Preliminary research has already shown that providers engaging in alternatives to encounter-based payments had a head start with managing the COVID-19 surge by leveraging triage call centers, remote patient monitoring, and population health data management more than their peers in the more traditional model.

Anecdotally, providers in value-based contracts have also said they were able to more quickly pivot operations at the start of the pandemic by relying on a more predictable and flexible source of revenue in the face of falling volumes.

“Greater predictability is very aligned with value-based care, and moving away from encounter-based or transactional care will actually give greater accountability to physicians managing panels and populations,” explained Sanjay Doddamani, MD, chief physician executive and COO at Southwestern Health Resources.

But the next generation healthcare delivery system does not need to rely on value-based contracting, Pawlak maintained.

“I would say broader payment reform because there is a preconceived notion that value-based payment or contracting means one swimming lane and it’s really not,” Pawlak stated. “It’s that broader universe of organizing payment around care management support services, population health services, and delivering care in the right way to the patient at the right time.”

Getting healthcare right – the right care at the right time in the right setting – has been a goal for many providers for the last decade, if not longer.
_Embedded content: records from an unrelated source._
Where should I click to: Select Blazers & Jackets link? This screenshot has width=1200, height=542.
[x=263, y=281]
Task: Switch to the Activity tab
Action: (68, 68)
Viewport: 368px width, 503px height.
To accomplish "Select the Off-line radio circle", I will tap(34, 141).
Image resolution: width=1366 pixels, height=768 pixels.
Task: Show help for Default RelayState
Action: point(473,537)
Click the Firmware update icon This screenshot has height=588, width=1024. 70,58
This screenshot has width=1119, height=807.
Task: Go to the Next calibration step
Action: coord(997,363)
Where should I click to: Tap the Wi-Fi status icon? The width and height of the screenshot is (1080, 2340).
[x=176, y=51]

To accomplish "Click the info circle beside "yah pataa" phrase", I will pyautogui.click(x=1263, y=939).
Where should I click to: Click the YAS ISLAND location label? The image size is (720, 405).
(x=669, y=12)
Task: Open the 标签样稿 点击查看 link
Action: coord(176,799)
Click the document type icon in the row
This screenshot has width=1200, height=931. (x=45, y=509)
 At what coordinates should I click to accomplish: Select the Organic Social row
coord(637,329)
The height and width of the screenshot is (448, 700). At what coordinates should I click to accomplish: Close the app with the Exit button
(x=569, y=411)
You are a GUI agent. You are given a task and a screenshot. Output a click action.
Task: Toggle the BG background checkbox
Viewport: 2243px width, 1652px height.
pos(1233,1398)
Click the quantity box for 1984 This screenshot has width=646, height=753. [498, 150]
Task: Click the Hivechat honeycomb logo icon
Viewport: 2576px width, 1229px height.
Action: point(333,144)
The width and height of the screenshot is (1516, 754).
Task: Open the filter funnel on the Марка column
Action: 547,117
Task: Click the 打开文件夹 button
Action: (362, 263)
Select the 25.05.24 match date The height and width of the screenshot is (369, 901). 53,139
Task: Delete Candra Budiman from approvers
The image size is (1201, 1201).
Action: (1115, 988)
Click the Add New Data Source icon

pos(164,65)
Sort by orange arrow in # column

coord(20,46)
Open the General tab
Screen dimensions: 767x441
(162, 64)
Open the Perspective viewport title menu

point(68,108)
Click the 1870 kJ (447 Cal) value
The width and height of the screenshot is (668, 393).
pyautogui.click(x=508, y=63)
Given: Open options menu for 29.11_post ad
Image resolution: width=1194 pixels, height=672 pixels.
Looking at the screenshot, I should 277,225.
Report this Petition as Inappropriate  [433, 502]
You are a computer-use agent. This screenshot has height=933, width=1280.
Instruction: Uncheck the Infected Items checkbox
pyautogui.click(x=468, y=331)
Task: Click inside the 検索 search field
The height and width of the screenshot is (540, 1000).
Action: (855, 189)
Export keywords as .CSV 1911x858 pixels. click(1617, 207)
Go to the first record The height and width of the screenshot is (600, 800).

Many would argue that most providers have yet to achieve this type of care, but COVID-19 is putting pressure on healthcare organizations.

The healthcare system was stretched thin from the pandemic and the road to revenue cycle recovery will be a long one. Telehealth, patient-friendly collections, and a focus on financial resiliency can be the shot in the arm healthcare organizations need to overcome the financial challenges of COVID-19 and other possible waves or crises.